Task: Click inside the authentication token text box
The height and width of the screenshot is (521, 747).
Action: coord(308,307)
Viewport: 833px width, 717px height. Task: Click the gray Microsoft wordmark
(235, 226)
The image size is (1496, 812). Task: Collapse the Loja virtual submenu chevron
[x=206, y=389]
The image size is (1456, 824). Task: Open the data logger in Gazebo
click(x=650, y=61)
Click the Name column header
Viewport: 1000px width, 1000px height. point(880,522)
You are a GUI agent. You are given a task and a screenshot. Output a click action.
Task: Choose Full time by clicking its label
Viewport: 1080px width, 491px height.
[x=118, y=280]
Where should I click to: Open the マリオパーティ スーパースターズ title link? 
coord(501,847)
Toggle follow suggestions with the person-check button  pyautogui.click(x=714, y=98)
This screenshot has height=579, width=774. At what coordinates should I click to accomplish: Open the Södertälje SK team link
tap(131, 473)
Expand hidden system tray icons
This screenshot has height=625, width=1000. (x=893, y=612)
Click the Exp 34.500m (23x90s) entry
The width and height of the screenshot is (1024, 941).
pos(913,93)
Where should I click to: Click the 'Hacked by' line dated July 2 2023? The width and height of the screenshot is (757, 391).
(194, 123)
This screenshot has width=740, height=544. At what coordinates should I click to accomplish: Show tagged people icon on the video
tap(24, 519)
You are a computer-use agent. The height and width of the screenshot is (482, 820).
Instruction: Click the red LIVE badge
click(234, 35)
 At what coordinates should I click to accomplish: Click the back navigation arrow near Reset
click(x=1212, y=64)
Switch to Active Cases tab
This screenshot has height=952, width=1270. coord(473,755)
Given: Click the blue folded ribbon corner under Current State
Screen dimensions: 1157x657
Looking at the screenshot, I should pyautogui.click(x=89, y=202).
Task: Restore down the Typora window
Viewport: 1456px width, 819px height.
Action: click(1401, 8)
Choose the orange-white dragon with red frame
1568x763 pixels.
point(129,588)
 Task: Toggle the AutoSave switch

+---+

Print the whole listing above again line for line, without changing anything.

Task: Click inside the authentication token text box
The height and width of the screenshot is (521, 747).
Action: coord(308,307)
Viewport: 833px width, 717px height. Task: Click the gray Microsoft wordmark
(235, 226)
The image size is (1496, 812). Task: Collapse the Loja virtual submenu chevron
[x=206, y=389]
The image size is (1456, 824). Task: Open the data logger in Gazebo
click(x=650, y=61)
Click the Name column header
Viewport: 1000px width, 1000px height. point(880,522)
You are a GUI agent. You are given a task and a screenshot. Output a click action.
Task: Choose Full time by clicking its label
Viewport: 1080px width, 491px height.
[x=118, y=280]
Where should I click to: Open the マリオパーティ スーパースターズ title link? 
coord(501,847)
Toggle follow suggestions with the person-check button  pyautogui.click(x=714, y=98)
This screenshot has height=579, width=774. At what coordinates should I click to accomplish: Open the Södertälje SK team link
tap(131, 473)
Expand hidden system tray icons
This screenshot has height=625, width=1000. (x=893, y=612)
Click the Exp 34.500m (23x90s) entry
The width and height of the screenshot is (1024, 941).
pos(913,93)
Where should I click to: Click the 'Hacked by' line dated July 2 2023? The width and height of the screenshot is (757, 391).
(194, 123)
This screenshot has width=740, height=544. At what coordinates should I click to accomplish: Show tagged people icon on the video
tap(24, 519)
You are a computer-use agent. The height and width of the screenshot is (482, 820).
Instruction: Click the red LIVE badge
click(234, 35)
 At what coordinates should I click to accomplish: Click the back navigation arrow near Reset
click(x=1212, y=64)
Switch to Active Cases tab
This screenshot has height=952, width=1270. coord(473,755)
Given: Click the blue folded ribbon corner under Current State
Screen dimensions: 1157x657
Looking at the screenshot, I should pyautogui.click(x=89, y=202).
Task: Restore down the Typora window
Viewport: 1456px width, 819px height.
Action: click(1401, 8)
Choose the orange-white dragon with red frame
1568x763 pixels.
point(129,588)
 Task: Toggle the AutoSave switch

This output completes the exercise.